§ Provided text
——————————

= Textualism =

Constitutional doctrine

Textualism is a formalist theory in which the interpretation of the text is based primarily on the ordinary meaning of the legal text at the time of its enactment, where little consideration is given to non-textual sources, such as the intention of the law when passed, the problem it was intended to remedy, or questions regarding the justice or rectitude of the law.

==Definition==

The textualist will "look at the statutory structure and hear the words as they would sound in the mind of a skilled, objectively reasonable user of words." The textualist thus does not give weight to legislative history materials when attempting to ascertain the meaning of a text. Textualism is often erroneously conflated with originalism, and was advocated by United States Supreme Court Justices such as Hugo Black and Antonin Scalia; the latter staked out his claim in his 1997 Tanner Lecture: "[it] is the law that governs, not the intent of the lawgiver." Oliver Wendell Holmes Jr., although not a textualist himself, well-captured this philosophy, and its rejection of intentionalism: "We ask, not what this man meant, but what those words would mean in the mouth of a normal speaker of English, using them in the circumstances in which they were used ... We do not inquire what the legislature meant; we ask only what the statutes mean." The magazine Washington Monthly described the difference between textualism and originalism at the end of December 2023 in this way with respect to the United States Supreme Court: "The Court’s conservative majority says it adheres to the doctrinal trail of the late Justice Antonin Scalia, who was a textualist (What are the words used by the framers?) and an originalist (What was society’s original understanding then as to what those words mean?)." (emphasis in original)

——————————

§ Data block
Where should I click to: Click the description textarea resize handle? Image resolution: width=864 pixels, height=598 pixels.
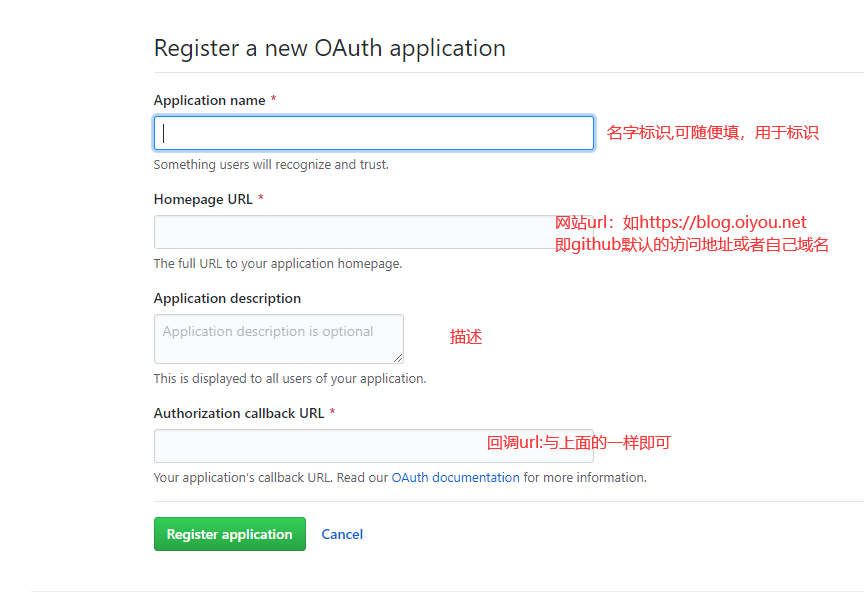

——————————

§ Required work
Quote the stretch of the textualism text from "Constitutional doctrine" through "of the law.", word for word. The data has no part in what comes next and can be set aside.

§ Result of this exercise
Constitutional doctrine

Textualism is a formalist theory in which the interpretation of the text is based primarily on the ordinary meaning of the legal text at the time of its enactment, where little consideration is given to non-textual sources, such as the intention of the law when passed, the problem it was intended to remedy, or questions regarding the justice or rectitude of the law.